Tomorrow our team of 14 will join 200 Uganda university students for a week of service, discipleship, and general mayhem in Gulu, a region in northern Uganda where Watoto, the church we are working with, has established a children's village where orphans live with adoptive mothers and up to seven other children in a home. This is sort of the culmination of the past few weeks' services projects and acquainting with Watoto's mission and involvement in Uganda (and now South Africa as well, with hopes to expand to South Sudan by the end of the year, and potential future projects in Ghana and various other African nations. In fact, if you haven't checked out Watoto's website yet, I'd encourage you to do so; this is truly an incredible ministry that is bringing the love of Christ to Uganda in tangible and invisible ways).

On Sunday after church (when our team served as the choir for 2 services of 800 and 1300 congregants after only having learned the songs--some in English and some in Luganda--during a 20 minute rehearsal the night before... Yet we did it for an audience of One!) we visited Ssubi, one of Watoto's children's villages. After eating a meal in one of Mama Irene and her children, I took a walk with the two youngest girls, Miriam and Violet, who showed me the swingset and wrangled my hair into three impressive braids. As we walked over to watch a game of basketball between the bazungu (foreigners) and some of Ssubi's best basketball talent, I asked a simple question, the response to which I want to share with you: "What does it mean to be a Christian?" There are two parts, they told me: to obey God and share Jesus with people.

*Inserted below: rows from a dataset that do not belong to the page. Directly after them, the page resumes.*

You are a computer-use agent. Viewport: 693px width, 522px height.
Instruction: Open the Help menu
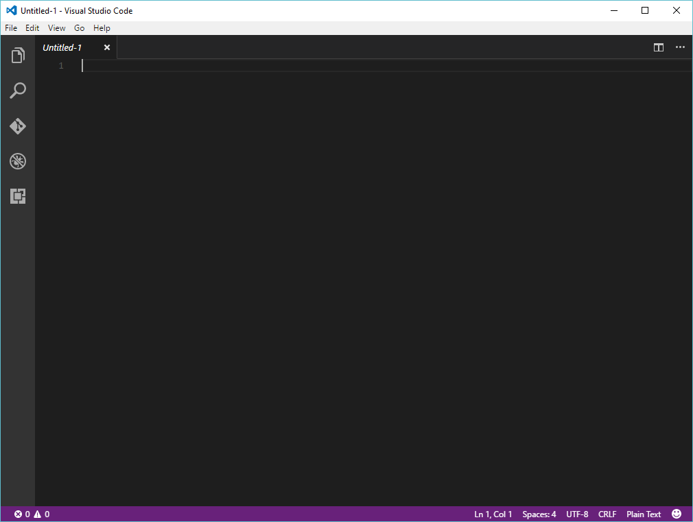(102, 28)
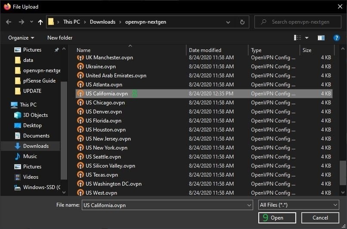Click the up-one-level arrow icon
347x229 pixels.
(x=40, y=22)
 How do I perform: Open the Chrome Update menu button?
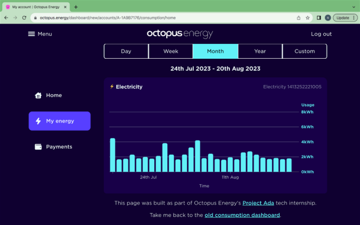[x=345, y=18]
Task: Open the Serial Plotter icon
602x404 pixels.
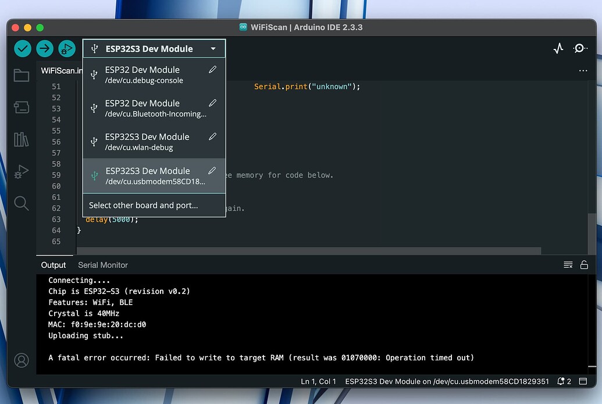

So I've been striving to frame my time in Uganda this way, because in these two simple commands I see a parallel with what Jesus affirms as the two greatest commandments in Matthew 22: "Love the Lord your God with all your heart, and with all your soul, and with all your mind.... And love your neighbor as yourself." What better love can we show God than to obey Him as He requires in 1 Samuel 15:22-23 ("Does the LORD delight in burnt offerings and sacrifices as much as in obeying the LORD? To obey is better than sacrifice, and to heed is better than the fat of rams. For rebellion is like the sin of divination, and arrogance like the evil of idolatry.")? And how do we better love our neighbors than by sharing with them Jesus, both as we tell of the salvation and hope we have in Him and become His hands and feet in service to our neighbors? Lord, only let us fulfill these two commands as daily we are conformed to the likeness of Christ.

I'll leave you with that for now, as well as many thanks for your faithful and loving support of me and the team! Be greatly blessed.

Love,
Jessikua*

*I've found that I've picked up (or maybe resurrected) quite a strong "African" accent, which has lead to the team calling me "Jessikua," I mixture of the name my parents gave me and the name my host family in Ghana gave me, Akua, which means "girl who was born on Wednesday." But don't worry... It doesn't show itself when I'm speaking with bazungu.

Thursday, August 4, 2011

Along for the Ride

I've spent a lot of time sitting in a bus recently. Traveling between Emmaus Guest House or Adonai Guest House and Watoto Church, the Naguru Remand Home, New Hope Teenage Pregnancy Center, the Bullrushes babies' orphanage, Ssuubi children's village, the School for the Physically Handicapped, and Makerere University has meant many cumulative hours traversing the roads of Kampala--and, I will note, they are for the most part wonderfully smooth roads; I've been surprised to find Uganda (or at the least the corner of it I've explored so far in Kampala) fairly well developed. But aside from that:

I'm not just riding along on a bus... I feel like I'm riding along on with God, and He's showing me everything He's doing without letting me get my hands too dirty or my feet too wet, because He wants to humble me and remind me daily that ultimately, I came to Uganda to do His work and not my own projects. In some ways, as I've been trundled off in the bus to so many different ministries, usually as a "visitor" and not a "volunteer," I wonder why I am in Uganda, who I am actually serving. But God is persistent in reminding me that I am not Him, but rather the one I am serving is Him. He is showing me day by day testimonies of His surpassing love, and of the way He is redeeming creation--and repeating to me that He does not need my hands, but He wants them to be fully surrendered to Him.

Internet access has turned out not to be too difficult to procure, but time has been, so for now: Thank you for your prayers, love, and support, and I send you mine in return! May God guard you sleeping and guide you waking.